--- Begin LISTED RECORDS ---

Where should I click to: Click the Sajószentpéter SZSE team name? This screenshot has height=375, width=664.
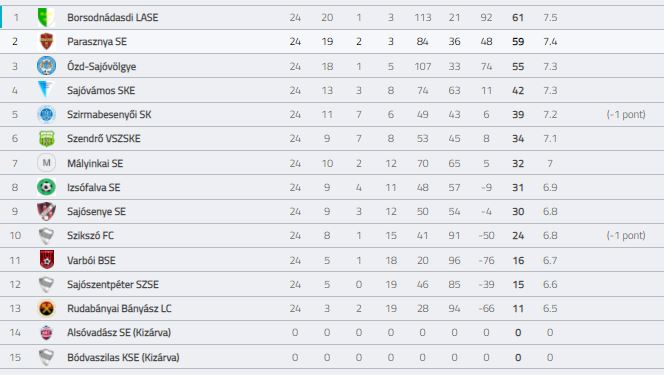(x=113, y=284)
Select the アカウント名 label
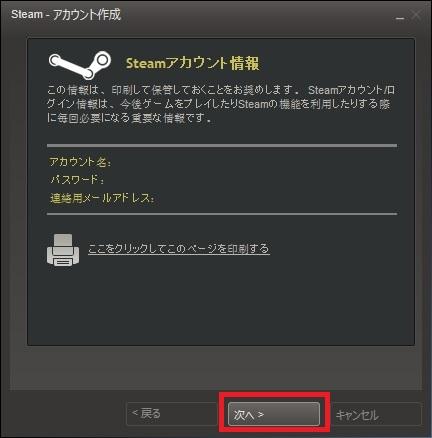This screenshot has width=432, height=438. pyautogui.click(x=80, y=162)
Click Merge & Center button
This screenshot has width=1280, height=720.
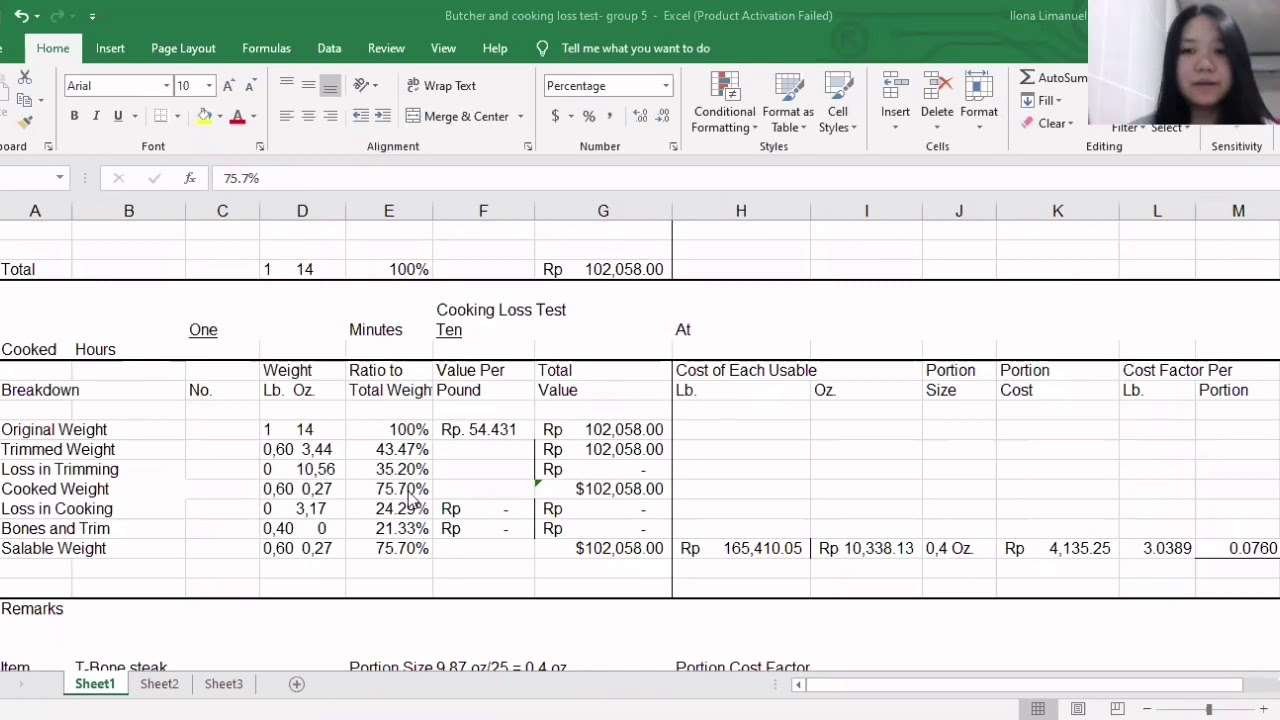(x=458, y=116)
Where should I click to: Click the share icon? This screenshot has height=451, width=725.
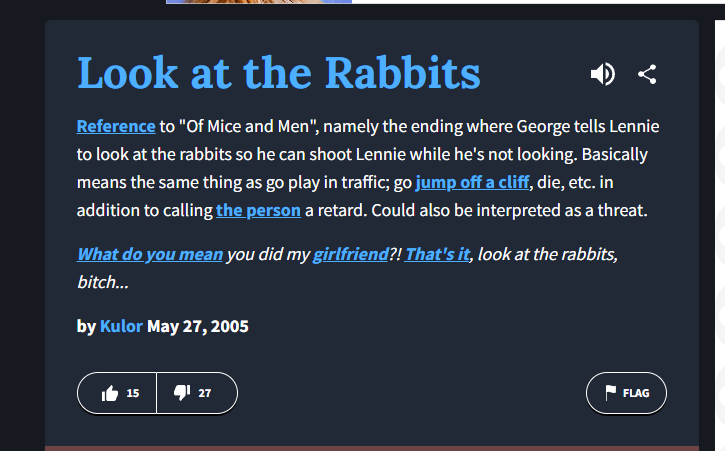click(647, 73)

--- End LISTED RECORDS ---
--- Begin LISTED RECORDS ---

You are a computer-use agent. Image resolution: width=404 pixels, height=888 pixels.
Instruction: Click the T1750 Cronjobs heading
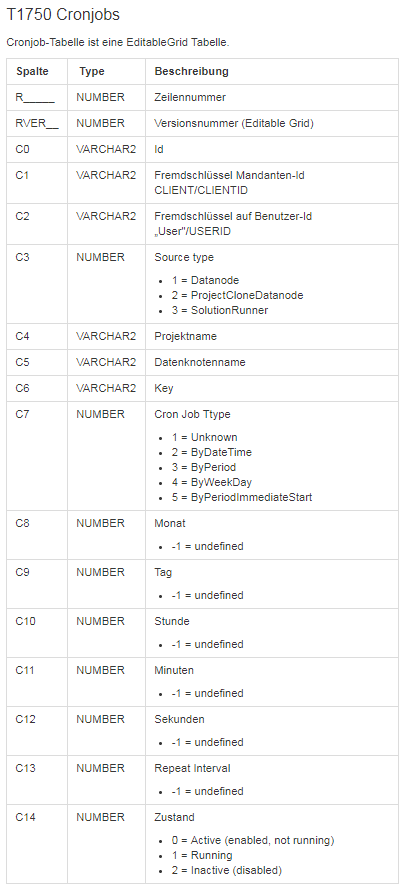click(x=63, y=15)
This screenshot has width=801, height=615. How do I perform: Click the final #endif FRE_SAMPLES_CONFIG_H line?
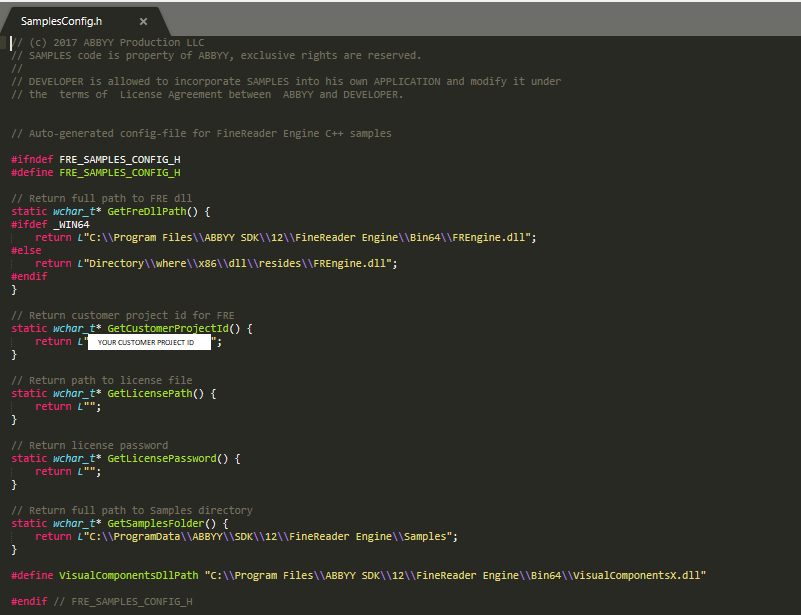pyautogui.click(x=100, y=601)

--- End LISTED RECORDS ---

→ SET EXERCISE: Present the span of rows that opens with the line containing "Click Merge & Center button" and closes with the line containing "click(647, 73)", both ends included, as a Markdown table with the columns No. and Line, numbering each line and leaving out blank lines. Omit the pictures from the table.

→ TASK SOLUTION:
| No. | Line |
|---|---|
| 1 | Click Merge & Center button |
| 2 | This screenshot has width=1280, height=720. |
| 3 | (x=458, y=116) |
| 4 | Where should I click to: Click the share icon? This screenshot has height=451, width=725. |
| 5 | click(647, 73) |